## What the task asks
Repeat every one of the records below word for word, leaving out the pictures.

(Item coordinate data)
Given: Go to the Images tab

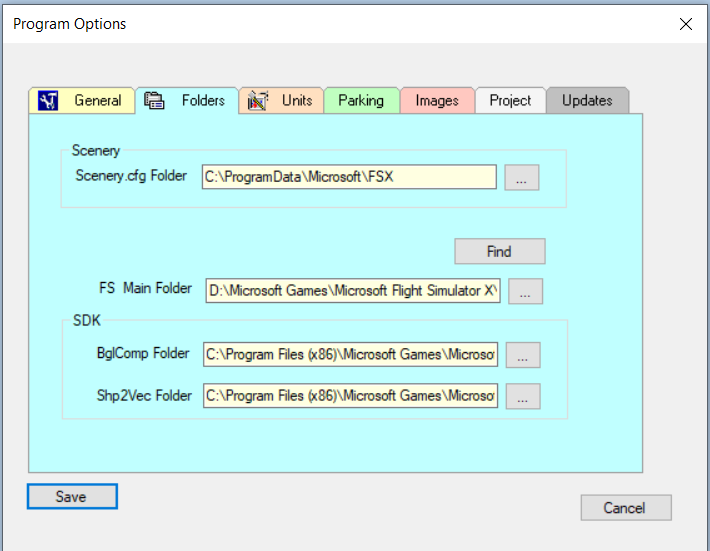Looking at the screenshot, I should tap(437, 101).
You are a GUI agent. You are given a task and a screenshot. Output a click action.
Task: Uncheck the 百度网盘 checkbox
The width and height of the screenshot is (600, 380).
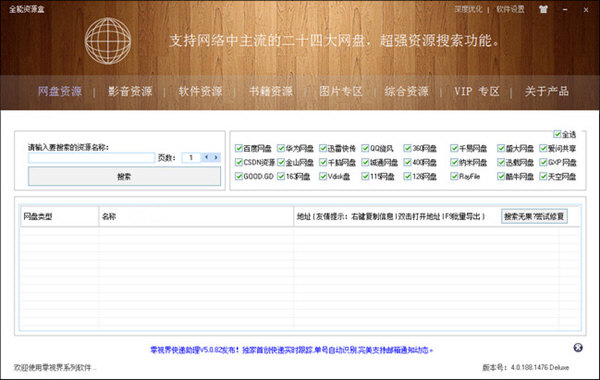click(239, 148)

## Response to this exercise
Given: Go to the Images tab

Looking at the screenshot, I should tap(437, 101).
You are a GUI agent. You are given a task and a screenshot. Output a click action.
Task: Uncheck the 百度网盘 checkbox
The width and height of the screenshot is (600, 380).
click(239, 148)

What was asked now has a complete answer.